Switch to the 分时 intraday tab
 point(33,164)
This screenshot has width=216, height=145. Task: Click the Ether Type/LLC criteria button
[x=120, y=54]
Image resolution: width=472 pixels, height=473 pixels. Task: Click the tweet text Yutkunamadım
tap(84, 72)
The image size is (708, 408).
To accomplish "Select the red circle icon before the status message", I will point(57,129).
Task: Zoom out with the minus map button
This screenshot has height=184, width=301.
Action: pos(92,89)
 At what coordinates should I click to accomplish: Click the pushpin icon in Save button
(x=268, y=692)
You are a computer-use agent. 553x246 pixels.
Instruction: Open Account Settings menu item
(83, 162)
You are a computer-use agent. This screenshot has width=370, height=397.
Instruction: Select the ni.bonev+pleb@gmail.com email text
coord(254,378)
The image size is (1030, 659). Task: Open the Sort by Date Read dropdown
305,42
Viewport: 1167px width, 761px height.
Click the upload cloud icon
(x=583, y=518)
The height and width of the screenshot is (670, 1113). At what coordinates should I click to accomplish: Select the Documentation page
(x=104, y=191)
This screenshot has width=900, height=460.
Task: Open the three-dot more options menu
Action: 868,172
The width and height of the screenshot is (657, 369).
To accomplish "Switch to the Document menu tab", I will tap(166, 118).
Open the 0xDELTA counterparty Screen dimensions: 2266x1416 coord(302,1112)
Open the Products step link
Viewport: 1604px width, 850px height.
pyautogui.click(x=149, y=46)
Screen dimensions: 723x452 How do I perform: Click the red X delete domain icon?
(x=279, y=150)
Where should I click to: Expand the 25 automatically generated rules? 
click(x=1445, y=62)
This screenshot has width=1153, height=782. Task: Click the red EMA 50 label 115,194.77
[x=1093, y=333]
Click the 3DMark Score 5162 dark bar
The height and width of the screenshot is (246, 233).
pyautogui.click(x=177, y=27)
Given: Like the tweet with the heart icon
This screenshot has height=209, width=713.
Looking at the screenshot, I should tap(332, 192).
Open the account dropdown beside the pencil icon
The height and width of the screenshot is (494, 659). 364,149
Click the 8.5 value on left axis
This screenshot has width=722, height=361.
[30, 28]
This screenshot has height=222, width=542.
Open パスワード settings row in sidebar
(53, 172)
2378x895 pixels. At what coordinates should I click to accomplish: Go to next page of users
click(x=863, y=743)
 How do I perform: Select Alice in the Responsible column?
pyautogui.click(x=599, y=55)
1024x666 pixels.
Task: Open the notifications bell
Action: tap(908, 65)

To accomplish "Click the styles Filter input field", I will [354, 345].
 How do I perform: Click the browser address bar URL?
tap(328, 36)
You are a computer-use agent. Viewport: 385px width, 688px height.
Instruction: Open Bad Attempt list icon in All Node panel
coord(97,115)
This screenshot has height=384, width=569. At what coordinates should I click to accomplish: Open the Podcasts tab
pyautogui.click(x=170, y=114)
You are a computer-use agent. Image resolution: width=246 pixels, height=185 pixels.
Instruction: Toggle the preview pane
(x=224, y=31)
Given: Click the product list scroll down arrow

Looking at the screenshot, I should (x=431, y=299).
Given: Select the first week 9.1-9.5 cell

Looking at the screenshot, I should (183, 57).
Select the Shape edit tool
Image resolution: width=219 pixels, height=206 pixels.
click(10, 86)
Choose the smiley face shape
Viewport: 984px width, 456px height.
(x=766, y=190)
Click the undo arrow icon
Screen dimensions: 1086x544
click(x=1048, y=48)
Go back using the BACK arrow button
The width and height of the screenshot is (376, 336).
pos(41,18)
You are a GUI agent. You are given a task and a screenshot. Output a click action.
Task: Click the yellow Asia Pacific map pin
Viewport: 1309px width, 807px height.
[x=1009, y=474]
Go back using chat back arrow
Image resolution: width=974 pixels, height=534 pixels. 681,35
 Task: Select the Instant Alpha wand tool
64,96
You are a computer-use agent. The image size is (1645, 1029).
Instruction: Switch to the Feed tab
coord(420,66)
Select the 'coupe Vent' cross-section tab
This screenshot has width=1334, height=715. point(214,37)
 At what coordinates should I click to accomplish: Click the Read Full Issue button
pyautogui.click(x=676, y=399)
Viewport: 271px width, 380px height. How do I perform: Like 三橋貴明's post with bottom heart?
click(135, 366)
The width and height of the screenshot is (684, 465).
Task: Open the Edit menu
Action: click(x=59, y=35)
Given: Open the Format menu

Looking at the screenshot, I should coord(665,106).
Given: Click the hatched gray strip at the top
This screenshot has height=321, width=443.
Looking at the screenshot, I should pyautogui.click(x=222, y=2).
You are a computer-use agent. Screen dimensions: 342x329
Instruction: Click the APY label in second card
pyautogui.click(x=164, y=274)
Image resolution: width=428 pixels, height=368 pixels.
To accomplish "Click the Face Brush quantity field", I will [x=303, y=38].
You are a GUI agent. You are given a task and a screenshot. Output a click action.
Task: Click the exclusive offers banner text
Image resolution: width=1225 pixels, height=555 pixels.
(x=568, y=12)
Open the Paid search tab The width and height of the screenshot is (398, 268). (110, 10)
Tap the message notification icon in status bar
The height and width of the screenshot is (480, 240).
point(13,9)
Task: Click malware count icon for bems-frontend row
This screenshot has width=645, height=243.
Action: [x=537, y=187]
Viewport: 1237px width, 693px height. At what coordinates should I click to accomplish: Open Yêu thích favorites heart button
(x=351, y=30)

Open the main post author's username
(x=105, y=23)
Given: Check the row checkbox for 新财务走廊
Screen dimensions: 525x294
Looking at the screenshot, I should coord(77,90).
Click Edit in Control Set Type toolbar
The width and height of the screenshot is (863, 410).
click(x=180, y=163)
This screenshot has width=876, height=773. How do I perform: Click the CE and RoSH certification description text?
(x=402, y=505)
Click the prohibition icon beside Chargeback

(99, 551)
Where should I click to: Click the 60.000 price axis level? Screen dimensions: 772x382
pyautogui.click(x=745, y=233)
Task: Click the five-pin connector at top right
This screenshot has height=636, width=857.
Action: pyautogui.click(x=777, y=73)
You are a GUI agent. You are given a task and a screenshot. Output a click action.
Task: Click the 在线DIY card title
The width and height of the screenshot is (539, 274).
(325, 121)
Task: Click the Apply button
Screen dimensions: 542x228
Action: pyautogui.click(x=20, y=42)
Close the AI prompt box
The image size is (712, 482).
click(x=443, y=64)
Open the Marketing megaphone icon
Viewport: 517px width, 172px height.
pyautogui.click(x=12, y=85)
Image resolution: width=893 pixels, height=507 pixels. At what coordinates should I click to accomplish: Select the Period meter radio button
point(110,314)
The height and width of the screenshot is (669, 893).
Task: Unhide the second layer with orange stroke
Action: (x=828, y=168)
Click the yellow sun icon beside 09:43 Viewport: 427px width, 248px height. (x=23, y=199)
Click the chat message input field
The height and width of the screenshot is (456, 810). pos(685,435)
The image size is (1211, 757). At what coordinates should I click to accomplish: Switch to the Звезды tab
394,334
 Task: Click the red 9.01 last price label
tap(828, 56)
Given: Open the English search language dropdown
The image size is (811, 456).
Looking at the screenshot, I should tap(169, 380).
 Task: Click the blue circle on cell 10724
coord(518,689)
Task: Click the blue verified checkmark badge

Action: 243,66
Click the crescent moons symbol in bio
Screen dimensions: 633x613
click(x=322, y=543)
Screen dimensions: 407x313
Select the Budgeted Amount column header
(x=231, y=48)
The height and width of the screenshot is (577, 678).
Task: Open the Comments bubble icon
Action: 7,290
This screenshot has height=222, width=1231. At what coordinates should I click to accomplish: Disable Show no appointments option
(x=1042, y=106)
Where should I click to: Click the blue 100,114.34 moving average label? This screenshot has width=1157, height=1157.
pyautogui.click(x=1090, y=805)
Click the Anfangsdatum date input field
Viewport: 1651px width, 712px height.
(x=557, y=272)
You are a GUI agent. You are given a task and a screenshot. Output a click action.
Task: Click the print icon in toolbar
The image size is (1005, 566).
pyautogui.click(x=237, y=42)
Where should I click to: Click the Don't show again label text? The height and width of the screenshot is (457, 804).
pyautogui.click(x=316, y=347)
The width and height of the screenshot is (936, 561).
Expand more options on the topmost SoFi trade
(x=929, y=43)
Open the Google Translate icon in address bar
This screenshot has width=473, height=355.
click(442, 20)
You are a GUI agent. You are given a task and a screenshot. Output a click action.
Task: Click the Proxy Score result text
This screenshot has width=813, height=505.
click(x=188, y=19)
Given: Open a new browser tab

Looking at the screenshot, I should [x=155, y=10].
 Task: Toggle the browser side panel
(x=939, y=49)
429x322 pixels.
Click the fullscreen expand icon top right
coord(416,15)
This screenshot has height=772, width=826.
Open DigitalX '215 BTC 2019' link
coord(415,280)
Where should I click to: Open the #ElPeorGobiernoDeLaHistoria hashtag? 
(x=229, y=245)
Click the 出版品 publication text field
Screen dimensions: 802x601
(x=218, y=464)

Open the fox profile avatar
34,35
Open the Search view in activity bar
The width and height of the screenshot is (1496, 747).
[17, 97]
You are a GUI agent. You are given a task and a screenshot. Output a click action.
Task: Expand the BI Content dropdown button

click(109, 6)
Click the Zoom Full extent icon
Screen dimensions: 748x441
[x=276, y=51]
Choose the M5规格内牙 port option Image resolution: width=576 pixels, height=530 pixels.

----

Activity -
Your answer should be the lines above from the one containing "Click the prohibition icon beside Chargeback" through the one containing "Task: Click the Apply button", copied exactly and with both ends kept.

Exercise solution -
Click the prohibition icon beside Chargeback

(99, 551)
Where should I click to: Click the 60.000 price axis level? Screen dimensions: 772x382
pyautogui.click(x=745, y=233)
Task: Click the five-pin connector at top right
This screenshot has height=636, width=857.
Action: pyautogui.click(x=777, y=73)
You are a GUI agent. You are given a task and a screenshot. Output a click action.
Task: Click the 在线DIY card title
The width and height of the screenshot is (539, 274).
(325, 121)
Task: Click the Apply button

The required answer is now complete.